__Records for the task__
______

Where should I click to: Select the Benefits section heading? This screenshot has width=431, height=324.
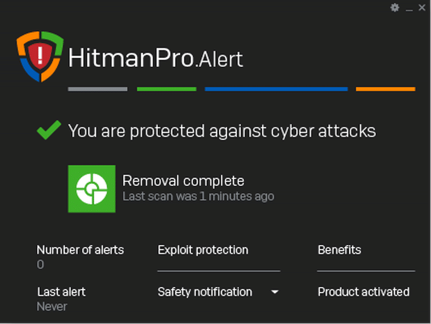339,250
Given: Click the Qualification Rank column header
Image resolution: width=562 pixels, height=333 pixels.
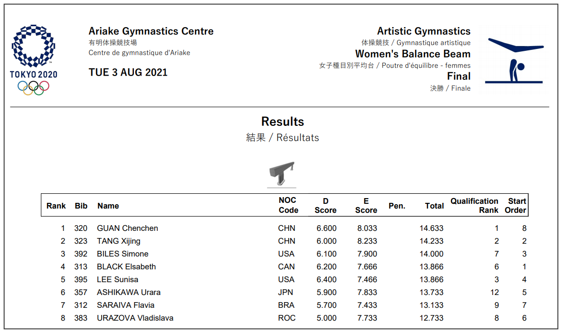Looking at the screenshot, I should [474, 206].
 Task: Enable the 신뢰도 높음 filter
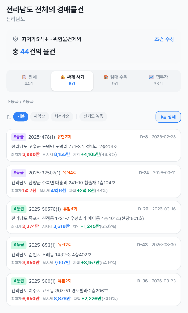click(x=93, y=116)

______

__Task to carry out__
Repeat the records word for word. Leave out whatever pictures they hold.

__Reply to the task__
Where should I click to: Select the Benefits section heading? This screenshot has width=431, height=324.
339,250
Given: Click the Qualification Rank column header
Image resolution: width=562 pixels, height=333 pixels.
Looking at the screenshot, I should [474, 206].
 Task: Enable the 신뢰도 높음 filter
click(x=93, y=116)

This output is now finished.